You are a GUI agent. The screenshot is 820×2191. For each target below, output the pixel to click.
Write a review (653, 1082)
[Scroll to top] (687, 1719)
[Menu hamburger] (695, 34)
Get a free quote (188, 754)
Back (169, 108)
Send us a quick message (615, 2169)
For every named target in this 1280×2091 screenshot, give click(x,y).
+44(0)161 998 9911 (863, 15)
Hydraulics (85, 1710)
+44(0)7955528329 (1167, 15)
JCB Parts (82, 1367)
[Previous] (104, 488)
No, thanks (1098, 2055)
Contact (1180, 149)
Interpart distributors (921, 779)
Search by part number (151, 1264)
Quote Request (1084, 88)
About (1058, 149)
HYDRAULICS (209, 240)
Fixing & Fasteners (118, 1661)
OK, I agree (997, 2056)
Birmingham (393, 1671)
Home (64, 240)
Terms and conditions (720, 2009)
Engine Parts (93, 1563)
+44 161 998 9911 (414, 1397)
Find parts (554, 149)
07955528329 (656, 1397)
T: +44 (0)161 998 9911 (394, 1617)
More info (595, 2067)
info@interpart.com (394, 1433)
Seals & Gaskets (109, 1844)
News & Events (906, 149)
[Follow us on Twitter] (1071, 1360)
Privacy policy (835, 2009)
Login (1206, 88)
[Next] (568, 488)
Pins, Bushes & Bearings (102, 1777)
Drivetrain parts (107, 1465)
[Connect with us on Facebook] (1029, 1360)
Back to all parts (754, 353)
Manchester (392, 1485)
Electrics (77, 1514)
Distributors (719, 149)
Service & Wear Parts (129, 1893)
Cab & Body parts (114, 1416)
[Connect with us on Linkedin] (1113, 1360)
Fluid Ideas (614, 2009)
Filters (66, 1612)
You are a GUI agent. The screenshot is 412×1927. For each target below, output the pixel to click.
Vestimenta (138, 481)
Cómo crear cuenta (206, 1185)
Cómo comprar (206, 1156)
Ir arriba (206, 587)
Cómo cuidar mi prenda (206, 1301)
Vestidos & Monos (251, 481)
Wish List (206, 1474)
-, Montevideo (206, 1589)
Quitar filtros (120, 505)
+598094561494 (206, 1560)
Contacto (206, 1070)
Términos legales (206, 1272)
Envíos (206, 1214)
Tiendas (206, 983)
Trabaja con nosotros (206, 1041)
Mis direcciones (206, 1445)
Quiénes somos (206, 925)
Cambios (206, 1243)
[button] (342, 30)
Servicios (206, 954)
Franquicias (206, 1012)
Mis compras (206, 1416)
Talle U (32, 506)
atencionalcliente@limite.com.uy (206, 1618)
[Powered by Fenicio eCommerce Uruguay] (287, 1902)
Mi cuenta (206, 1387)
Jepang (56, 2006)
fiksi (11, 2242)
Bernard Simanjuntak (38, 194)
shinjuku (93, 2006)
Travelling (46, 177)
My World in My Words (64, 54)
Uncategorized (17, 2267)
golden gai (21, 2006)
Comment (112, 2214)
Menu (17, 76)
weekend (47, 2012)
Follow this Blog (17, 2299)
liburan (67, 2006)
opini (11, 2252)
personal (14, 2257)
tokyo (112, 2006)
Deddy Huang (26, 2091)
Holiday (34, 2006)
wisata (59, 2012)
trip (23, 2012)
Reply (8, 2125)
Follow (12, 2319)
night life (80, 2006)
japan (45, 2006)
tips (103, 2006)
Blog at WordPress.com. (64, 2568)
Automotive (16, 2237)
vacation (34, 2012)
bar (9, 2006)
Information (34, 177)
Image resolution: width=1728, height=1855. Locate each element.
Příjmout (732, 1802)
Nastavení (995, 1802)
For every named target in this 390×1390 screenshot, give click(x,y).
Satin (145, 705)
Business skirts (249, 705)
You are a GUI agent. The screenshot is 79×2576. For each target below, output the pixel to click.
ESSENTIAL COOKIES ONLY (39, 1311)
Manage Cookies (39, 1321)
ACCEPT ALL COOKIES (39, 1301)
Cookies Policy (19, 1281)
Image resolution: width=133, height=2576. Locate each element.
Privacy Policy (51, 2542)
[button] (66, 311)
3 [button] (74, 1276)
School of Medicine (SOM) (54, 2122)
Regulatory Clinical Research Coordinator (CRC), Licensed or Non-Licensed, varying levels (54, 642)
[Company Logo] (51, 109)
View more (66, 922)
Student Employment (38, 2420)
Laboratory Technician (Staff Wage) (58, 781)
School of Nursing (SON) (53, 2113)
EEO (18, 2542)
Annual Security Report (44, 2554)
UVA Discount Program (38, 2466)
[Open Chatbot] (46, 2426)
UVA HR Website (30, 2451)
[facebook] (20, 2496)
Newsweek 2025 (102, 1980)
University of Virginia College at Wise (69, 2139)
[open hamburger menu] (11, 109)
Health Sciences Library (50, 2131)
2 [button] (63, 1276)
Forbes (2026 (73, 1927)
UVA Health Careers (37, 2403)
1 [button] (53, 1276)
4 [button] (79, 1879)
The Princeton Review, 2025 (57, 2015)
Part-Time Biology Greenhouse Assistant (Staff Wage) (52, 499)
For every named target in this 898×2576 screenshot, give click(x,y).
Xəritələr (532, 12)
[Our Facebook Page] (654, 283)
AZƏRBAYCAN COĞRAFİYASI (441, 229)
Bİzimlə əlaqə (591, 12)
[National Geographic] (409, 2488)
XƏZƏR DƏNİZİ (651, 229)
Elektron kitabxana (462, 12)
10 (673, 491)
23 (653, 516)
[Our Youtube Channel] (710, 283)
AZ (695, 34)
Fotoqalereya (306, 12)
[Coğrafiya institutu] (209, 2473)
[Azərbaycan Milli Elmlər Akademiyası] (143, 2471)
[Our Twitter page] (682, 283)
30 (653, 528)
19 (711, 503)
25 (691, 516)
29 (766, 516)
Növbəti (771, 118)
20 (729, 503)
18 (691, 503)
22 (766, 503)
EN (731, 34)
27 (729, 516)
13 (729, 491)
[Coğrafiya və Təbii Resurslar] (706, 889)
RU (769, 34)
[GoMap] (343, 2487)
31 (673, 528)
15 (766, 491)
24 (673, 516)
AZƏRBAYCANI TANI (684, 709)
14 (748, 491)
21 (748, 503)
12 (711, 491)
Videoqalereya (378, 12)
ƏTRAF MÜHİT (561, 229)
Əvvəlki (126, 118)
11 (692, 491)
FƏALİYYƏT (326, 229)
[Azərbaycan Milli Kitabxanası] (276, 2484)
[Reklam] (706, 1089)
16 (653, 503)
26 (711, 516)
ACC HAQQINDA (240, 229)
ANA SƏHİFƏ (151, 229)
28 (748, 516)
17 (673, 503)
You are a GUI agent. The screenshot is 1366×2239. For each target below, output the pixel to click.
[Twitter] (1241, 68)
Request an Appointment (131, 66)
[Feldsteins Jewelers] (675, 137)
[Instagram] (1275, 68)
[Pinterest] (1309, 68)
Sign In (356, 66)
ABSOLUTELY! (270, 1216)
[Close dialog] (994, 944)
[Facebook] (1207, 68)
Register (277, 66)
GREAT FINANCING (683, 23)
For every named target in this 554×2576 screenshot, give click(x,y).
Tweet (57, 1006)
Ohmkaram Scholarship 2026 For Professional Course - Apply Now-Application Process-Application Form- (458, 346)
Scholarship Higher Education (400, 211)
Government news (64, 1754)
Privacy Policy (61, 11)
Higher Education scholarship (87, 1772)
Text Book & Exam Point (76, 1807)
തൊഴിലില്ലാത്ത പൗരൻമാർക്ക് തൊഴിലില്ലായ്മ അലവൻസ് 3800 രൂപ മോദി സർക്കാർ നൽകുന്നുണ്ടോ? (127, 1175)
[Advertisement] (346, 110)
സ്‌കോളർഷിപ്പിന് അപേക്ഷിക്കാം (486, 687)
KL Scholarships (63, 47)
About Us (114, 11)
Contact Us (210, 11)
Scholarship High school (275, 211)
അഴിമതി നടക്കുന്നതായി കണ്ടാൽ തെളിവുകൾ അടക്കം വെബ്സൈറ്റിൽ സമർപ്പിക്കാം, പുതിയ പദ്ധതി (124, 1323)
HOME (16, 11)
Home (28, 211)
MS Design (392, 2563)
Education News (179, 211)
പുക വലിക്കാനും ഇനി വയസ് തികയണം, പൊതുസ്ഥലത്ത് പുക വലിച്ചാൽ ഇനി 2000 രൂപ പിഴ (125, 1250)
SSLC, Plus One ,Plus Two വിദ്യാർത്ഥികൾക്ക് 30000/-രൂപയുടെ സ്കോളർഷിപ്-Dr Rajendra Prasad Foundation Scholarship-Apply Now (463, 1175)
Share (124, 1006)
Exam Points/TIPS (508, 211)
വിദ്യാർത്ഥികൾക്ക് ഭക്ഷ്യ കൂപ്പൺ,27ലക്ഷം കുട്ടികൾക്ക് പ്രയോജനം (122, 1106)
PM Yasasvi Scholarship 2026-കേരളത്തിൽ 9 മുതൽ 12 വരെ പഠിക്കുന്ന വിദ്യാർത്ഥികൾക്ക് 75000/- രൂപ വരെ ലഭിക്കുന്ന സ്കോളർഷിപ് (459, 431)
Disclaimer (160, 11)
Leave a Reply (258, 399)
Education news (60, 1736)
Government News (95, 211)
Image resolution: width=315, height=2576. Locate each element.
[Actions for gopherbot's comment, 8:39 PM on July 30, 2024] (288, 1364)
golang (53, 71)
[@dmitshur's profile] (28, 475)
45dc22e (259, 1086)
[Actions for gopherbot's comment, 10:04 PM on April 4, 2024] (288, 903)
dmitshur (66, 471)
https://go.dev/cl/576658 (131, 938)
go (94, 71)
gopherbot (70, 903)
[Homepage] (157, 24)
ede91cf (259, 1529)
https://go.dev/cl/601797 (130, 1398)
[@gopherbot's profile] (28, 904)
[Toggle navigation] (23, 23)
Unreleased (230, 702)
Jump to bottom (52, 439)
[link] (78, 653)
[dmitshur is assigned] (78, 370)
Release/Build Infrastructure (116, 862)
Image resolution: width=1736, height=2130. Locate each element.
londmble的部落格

☆ ☆ ☆

| Problem description |
Copy the lines from the start of the data verbatim, stopping after the line containing "Privacy policy (835, 2009)".

| Expected answer |
You are a GUI agent. The screenshot is 820×2191. For each target below, output the pixel to click.
Write a review (653, 1082)
[Scroll to top] (687, 1719)
[Menu hamburger] (695, 34)
Get a free quote (188, 754)
Back (169, 108)
Send us a quick message (615, 2169)
For every named target in this 1280×2091 screenshot, give click(x,y).
+44(0)161 998 9911 (863, 15)
Hydraulics (85, 1710)
+44(0)7955528329 (1167, 15)
JCB Parts (82, 1367)
[Previous] (104, 488)
No, thanks (1098, 2055)
Contact (1180, 149)
Interpart distributors (921, 779)
Search by part number (151, 1264)
Quote Request (1084, 88)
About (1058, 149)
HYDRAULICS (209, 240)
Fixing & Fasteners (118, 1661)
OK, I agree (997, 2056)
Birmingham (393, 1671)
Home (64, 240)
Terms and conditions (720, 2009)
Engine Parts (93, 1563)
+44 161 998 9911 (414, 1397)
Find parts (554, 149)
07955528329 (656, 1397)
T: +44 (0)161 998 9911 (394, 1617)
More info (595, 2067)
info@interpart.com (394, 1433)
Seals & Gaskets (109, 1844)
News & Events (906, 149)
[Follow us on Twitter] (1071, 1360)
Privacy policy (835, 2009)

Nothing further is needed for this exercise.